Atai prunes pipeline, drops out of partnerships as it takes on $175M loan and focuses on looming data readouts
Planning for the long haul, mental health-focused biotech atai Life Sciences has taken a hard look at its sizable portfolio — and decided to cut off parts of it.
The decision to stop funding certain programs and discovery efforts, described as a “company-wide cost optimization,” should lead to “significant cost savings,” noted CEO Florian Brand. At the same time, he’s pulling in $175 million through a term loan facility from Hercules Capital, a move that should extend the cash runway to 2025.
“This additional runway provides us with the ability to achieve numerous proof-of-concept data readouts without additional dilutive financing,” he said.
Atai ended Q2 with $312 million in cash and cash equivalents. But much like the rest of the industry, it’s living through a biotech winter that’s depressed its stock, which currently sits at $4.62.
The biotech, which is backed by billionaire Peter Thiel, was founded in 2018 to take a platform approach to developing drugs for mental health disorders such as depression and schizophrenia, backing a variety of approaches — including, notably, psychedelics — through acquisition, incubation and partnerships.

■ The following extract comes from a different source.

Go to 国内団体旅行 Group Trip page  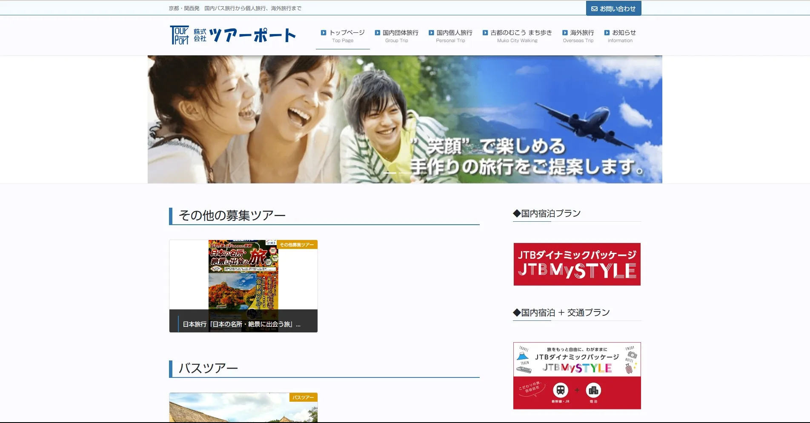point(397,36)
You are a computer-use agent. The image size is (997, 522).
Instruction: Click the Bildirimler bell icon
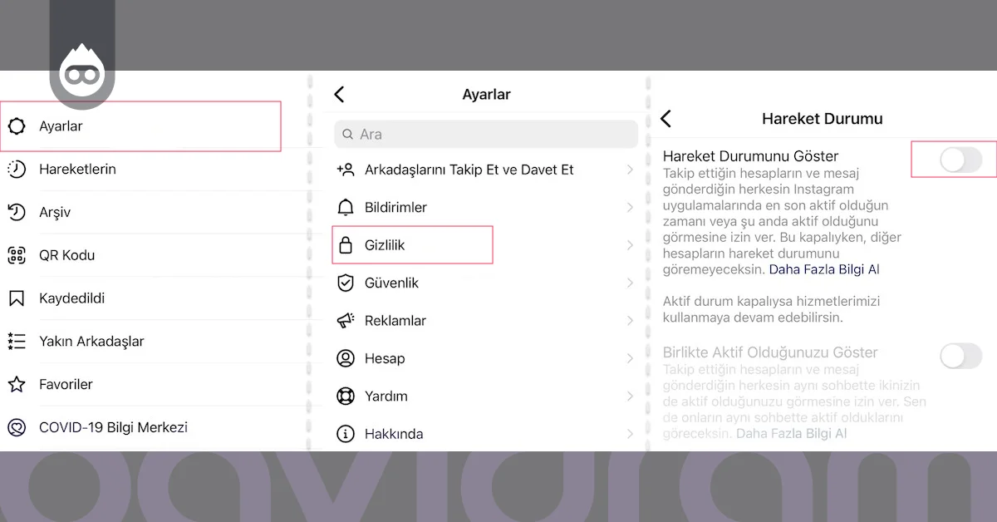[346, 207]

As atai explains in its Q2 update, it began the pipeline review with the goal of trimming operating expenses and finding the most valuable programs to prioritize.
Execs have now decided to discontinue funding, beyond existing obligations, to programs at subsidiary Revixia as well as Neuronasal and DemeRx NB, with whom atai had partnerships. The three companies have each been tied to a drug candidate, including RLS-01 for treatment-resistant depression, NN-101 for mild traumatic brain injury and DMX-1001 for opioid use disorder.

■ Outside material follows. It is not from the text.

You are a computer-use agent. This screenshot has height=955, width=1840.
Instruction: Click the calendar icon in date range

That leaves eight programs in the streamlined pipeline that are expected to generate readouts over the next two years, said CSO and co-founder Srinivas Rao, “starting with the PCN-101 Phase 2a read out in treatment-resistant depression (TRD) by end of year.”
Under atai’s deal with Hercules, it’s drawing $15 million at closing of the loan and has the option to draw another $20 million by March. The rest becomes available in tranches through 2025, with a variable interest rate.
Overseeing the finances from now on will be Stephen Bardin, who’s succeeding Greg Weaver as CFO.